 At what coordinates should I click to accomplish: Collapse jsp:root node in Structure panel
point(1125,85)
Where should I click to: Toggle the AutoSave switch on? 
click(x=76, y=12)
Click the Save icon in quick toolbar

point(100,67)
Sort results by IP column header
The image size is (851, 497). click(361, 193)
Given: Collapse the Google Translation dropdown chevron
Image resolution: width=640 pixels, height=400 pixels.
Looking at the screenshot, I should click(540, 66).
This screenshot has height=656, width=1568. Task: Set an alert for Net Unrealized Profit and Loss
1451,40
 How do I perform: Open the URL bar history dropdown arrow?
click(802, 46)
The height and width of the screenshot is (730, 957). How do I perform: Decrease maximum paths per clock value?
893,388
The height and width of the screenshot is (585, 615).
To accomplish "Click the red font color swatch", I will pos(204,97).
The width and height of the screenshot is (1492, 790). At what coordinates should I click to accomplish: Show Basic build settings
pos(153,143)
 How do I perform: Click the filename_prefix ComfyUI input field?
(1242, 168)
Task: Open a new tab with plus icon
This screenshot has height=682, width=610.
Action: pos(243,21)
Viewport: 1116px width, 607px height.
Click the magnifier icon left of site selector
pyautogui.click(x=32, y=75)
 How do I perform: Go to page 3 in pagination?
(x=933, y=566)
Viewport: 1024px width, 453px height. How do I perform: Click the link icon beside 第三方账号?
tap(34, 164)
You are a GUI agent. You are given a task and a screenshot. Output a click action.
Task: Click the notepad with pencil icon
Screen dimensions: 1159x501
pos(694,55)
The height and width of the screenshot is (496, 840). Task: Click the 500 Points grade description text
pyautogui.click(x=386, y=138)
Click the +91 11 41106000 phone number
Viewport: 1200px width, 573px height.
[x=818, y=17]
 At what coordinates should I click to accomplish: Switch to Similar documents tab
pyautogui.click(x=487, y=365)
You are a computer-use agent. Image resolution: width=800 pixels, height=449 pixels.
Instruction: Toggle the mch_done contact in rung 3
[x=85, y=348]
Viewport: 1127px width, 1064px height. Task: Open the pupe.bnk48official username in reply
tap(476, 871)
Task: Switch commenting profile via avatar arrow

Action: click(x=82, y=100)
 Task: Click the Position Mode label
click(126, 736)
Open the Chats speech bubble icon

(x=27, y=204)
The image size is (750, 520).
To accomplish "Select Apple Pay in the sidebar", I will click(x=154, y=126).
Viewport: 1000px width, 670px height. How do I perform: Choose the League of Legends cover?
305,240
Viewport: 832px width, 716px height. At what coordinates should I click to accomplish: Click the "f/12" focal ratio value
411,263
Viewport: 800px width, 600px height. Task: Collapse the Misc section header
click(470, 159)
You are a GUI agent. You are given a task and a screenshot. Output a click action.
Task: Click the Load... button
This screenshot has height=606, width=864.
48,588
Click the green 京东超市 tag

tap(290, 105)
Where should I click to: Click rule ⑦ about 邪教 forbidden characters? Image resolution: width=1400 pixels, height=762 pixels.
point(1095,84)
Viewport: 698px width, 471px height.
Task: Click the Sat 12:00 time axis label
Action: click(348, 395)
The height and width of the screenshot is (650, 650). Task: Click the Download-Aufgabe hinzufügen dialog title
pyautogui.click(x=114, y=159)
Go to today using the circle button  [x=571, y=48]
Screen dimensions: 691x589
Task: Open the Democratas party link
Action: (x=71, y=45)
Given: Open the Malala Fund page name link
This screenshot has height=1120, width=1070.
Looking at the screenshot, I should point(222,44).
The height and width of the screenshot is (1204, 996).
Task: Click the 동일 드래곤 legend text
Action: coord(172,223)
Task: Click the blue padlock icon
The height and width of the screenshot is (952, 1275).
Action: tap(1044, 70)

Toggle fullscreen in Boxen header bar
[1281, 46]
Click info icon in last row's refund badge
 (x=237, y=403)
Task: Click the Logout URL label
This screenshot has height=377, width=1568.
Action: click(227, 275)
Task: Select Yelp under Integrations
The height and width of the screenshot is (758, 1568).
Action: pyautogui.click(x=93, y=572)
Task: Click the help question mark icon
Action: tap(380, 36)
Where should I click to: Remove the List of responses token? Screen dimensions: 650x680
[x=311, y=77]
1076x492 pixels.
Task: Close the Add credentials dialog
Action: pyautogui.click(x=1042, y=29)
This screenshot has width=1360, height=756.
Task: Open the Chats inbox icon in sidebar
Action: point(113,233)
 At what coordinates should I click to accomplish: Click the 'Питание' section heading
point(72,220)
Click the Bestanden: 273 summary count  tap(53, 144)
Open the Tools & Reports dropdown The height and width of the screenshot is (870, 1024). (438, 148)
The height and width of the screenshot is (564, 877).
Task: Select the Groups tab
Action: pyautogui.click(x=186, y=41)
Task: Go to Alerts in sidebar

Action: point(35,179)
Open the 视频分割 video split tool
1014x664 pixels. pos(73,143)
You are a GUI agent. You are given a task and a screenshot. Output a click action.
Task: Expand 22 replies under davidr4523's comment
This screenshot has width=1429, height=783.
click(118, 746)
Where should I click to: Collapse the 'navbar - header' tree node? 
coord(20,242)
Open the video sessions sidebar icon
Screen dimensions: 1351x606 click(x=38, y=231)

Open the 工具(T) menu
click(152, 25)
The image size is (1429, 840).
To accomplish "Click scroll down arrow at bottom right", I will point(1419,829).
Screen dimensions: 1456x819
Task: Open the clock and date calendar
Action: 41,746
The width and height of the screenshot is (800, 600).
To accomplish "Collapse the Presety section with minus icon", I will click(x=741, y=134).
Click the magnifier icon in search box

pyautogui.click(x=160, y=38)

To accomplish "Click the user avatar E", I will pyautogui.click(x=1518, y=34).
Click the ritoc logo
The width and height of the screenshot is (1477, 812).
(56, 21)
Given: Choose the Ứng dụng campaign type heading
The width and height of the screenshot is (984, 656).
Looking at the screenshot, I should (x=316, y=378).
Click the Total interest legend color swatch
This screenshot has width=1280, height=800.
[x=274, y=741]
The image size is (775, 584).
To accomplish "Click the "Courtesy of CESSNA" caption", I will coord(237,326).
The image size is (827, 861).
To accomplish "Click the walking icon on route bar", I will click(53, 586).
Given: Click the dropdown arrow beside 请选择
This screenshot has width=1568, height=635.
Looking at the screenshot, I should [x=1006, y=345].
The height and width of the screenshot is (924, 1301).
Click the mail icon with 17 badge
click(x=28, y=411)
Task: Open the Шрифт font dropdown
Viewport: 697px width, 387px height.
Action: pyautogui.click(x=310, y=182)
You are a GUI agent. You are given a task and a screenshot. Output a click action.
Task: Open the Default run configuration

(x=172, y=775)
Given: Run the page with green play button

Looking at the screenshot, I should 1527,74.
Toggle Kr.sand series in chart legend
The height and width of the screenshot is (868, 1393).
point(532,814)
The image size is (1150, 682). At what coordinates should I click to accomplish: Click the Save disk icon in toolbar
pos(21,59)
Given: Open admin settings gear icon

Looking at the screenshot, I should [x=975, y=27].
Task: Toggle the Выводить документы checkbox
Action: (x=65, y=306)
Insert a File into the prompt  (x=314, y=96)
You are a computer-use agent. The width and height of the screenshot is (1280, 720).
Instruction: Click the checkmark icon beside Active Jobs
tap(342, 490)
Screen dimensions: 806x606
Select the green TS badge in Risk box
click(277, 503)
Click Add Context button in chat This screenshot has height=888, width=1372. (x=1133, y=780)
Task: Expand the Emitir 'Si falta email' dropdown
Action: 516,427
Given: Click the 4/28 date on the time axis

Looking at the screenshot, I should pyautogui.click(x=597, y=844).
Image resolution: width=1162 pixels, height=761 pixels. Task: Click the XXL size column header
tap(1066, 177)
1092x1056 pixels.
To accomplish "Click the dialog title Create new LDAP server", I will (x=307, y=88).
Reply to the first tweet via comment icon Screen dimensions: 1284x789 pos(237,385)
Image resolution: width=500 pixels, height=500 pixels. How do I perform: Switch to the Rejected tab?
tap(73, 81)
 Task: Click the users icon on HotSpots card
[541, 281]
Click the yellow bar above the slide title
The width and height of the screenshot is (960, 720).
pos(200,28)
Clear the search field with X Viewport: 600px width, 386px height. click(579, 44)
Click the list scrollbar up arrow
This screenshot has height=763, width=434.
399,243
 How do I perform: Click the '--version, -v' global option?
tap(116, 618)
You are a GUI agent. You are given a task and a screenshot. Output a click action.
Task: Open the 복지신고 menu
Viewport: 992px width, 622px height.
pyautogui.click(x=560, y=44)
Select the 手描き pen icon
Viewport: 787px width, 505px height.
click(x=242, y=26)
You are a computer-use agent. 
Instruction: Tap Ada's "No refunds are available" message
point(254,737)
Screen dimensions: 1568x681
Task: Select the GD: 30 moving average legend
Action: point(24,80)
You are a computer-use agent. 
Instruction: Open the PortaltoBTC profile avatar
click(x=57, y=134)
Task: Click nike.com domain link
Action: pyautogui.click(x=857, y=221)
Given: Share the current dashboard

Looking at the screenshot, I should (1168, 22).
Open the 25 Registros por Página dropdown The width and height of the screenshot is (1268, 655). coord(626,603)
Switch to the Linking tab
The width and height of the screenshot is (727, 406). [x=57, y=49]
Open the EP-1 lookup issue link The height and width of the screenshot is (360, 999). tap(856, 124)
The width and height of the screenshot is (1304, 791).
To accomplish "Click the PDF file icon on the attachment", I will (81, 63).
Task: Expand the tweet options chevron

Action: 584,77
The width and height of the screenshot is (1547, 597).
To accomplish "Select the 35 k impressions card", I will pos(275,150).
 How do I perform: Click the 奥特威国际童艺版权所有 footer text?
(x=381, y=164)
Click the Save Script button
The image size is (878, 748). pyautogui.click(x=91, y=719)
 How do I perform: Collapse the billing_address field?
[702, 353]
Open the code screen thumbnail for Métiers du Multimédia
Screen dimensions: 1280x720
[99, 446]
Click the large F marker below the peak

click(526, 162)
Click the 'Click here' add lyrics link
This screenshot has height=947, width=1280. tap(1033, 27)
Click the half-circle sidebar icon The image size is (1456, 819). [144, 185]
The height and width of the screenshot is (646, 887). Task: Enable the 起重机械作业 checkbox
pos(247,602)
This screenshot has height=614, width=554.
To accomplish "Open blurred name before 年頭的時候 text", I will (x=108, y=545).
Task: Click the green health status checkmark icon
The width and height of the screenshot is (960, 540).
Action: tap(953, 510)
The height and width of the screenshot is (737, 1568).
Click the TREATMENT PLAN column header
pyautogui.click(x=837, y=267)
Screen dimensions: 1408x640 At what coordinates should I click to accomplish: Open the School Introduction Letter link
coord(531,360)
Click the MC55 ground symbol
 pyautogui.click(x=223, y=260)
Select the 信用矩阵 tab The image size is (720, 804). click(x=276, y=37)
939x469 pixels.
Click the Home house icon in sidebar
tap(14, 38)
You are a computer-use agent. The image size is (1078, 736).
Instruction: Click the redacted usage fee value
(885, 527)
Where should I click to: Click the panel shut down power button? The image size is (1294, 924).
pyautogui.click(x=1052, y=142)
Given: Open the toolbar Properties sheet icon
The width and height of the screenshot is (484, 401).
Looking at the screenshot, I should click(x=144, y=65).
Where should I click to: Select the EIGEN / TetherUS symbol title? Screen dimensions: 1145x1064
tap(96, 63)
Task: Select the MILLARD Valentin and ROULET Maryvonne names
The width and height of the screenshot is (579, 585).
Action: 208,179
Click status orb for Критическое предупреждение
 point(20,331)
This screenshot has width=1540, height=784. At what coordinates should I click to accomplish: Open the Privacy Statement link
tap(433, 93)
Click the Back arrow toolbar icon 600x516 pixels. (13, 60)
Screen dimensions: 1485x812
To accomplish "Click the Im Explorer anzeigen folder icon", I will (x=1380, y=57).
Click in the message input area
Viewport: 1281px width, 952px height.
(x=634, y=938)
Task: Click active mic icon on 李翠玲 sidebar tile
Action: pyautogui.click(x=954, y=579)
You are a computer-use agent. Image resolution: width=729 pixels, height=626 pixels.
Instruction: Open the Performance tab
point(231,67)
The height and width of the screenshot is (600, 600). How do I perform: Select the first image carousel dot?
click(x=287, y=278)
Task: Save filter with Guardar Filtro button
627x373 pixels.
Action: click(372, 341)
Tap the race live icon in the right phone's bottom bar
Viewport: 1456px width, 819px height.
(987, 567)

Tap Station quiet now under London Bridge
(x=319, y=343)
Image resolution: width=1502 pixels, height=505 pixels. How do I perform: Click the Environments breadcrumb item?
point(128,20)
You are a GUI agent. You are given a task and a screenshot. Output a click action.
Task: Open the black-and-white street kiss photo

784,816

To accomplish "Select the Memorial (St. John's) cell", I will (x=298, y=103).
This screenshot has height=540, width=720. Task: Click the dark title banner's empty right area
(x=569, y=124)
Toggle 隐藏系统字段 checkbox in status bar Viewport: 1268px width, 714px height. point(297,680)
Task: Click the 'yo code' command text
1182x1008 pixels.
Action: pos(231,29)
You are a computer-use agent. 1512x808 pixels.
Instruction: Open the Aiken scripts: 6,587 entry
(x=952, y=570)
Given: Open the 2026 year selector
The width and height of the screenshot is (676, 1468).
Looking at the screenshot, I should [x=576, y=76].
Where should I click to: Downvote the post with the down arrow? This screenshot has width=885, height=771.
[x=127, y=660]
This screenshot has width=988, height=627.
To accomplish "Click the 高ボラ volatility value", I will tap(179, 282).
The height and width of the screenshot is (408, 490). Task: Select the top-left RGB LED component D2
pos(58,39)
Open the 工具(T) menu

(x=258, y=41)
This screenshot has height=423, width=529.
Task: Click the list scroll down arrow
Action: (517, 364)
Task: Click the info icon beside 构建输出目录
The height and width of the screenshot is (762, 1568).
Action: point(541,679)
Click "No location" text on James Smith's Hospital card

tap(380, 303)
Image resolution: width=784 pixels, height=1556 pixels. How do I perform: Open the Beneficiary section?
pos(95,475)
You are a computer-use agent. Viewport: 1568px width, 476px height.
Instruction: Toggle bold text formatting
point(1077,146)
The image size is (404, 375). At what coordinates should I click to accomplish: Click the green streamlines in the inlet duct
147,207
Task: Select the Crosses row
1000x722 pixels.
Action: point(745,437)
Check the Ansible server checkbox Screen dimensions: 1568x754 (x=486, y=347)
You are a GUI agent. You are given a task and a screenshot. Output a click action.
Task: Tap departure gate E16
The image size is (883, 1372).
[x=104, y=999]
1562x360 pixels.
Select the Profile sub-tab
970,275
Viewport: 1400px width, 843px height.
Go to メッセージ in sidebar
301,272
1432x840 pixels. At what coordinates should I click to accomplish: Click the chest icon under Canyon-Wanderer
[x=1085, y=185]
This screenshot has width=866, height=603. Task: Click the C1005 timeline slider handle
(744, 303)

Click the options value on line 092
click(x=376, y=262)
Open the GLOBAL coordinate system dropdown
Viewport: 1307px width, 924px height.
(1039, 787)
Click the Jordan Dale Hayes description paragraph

■ **What the task asks**: How many lines in the rows above contain the string "title"? Reply with the number alone.

■ **Complete response**: 5